**REQUIRED ACTION:** No line before the one holding "This screenshot has" is to be copied; that line and all after it, through the end of the listing, are returned exactly, minus pictures.

**EXERCISE DATA:**

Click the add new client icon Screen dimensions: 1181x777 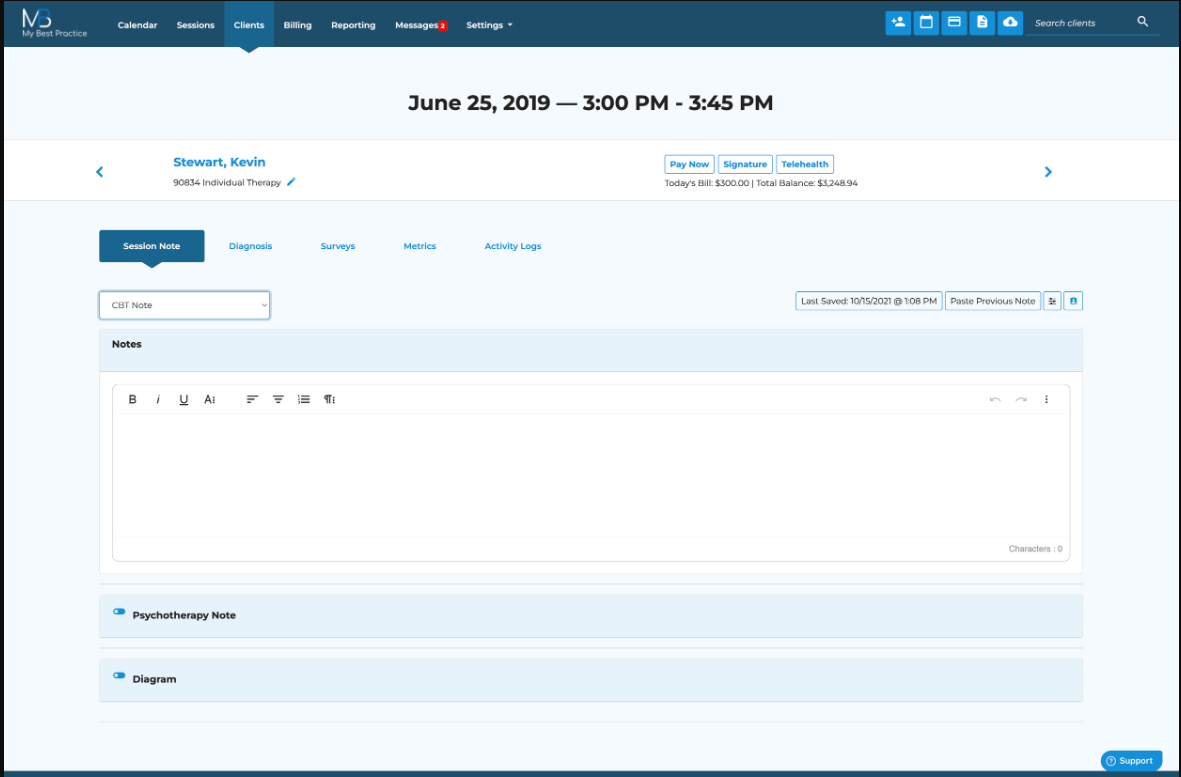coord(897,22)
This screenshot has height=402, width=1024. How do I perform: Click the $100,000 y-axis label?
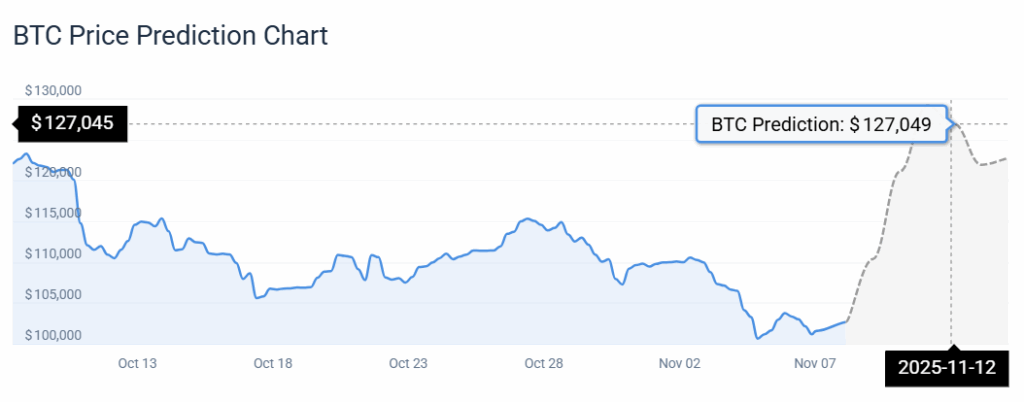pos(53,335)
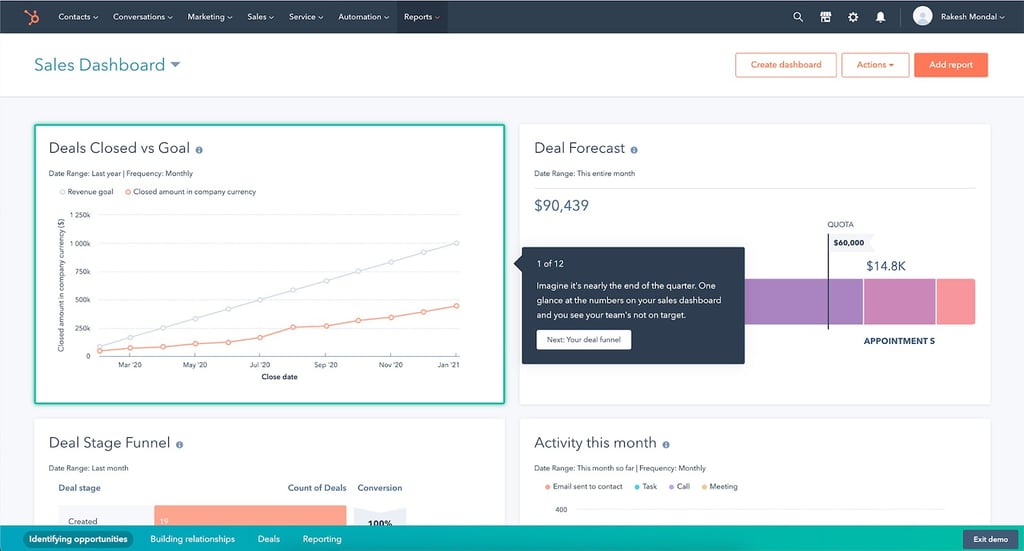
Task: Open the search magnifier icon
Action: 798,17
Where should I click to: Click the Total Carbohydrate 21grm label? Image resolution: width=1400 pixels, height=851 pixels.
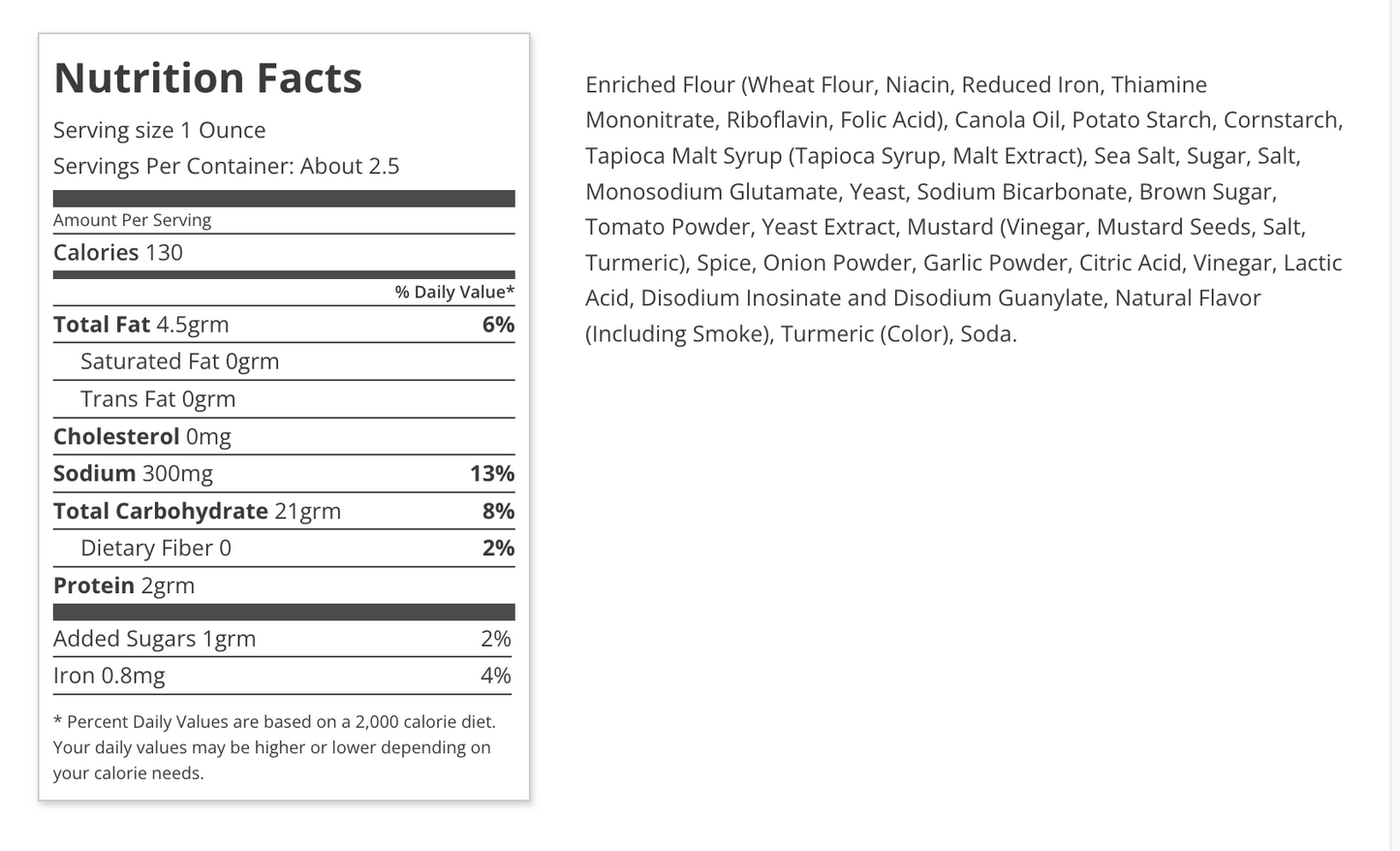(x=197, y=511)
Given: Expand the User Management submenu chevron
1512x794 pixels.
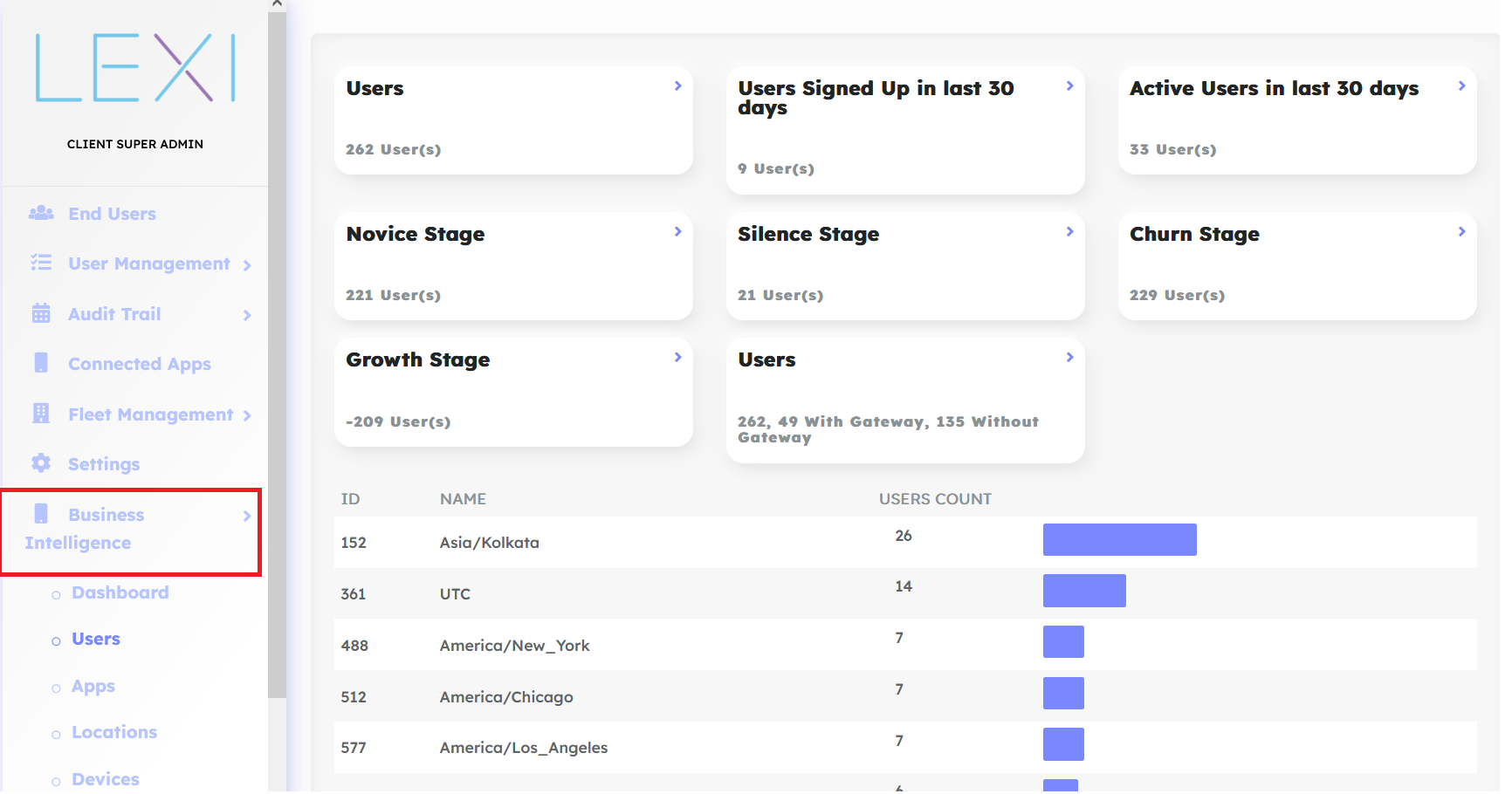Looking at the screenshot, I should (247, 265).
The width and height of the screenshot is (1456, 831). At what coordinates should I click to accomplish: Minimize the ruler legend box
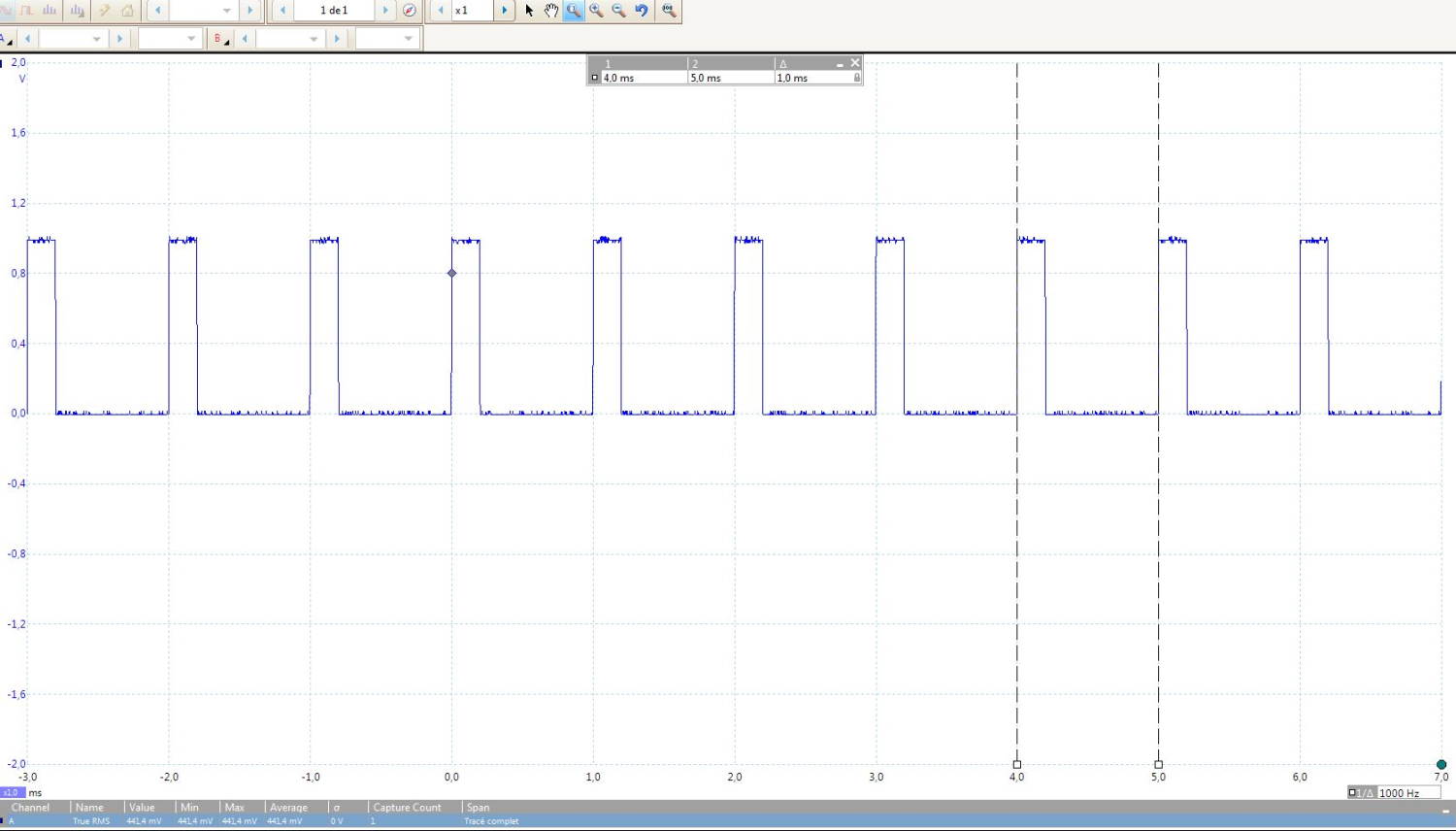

**EXPECTED OUTPUT:**
This screenshot has height=402, width=1024. How do I perform: Click the $100,000 y-axis label?
pos(53,335)
Task: Open the search magnifier icon
Action: 798,17
Where should I click to: Click the Total Carbohydrate 21grm label? Image resolution: width=1400 pixels, height=851 pixels.
(x=197, y=511)
Given: Expand the User Management submenu chevron
1512x794 pixels.
Looking at the screenshot, I should (247, 265).
The width and height of the screenshot is (1456, 831). At what coordinates should I click to accomplish: Minimize the ruler legend box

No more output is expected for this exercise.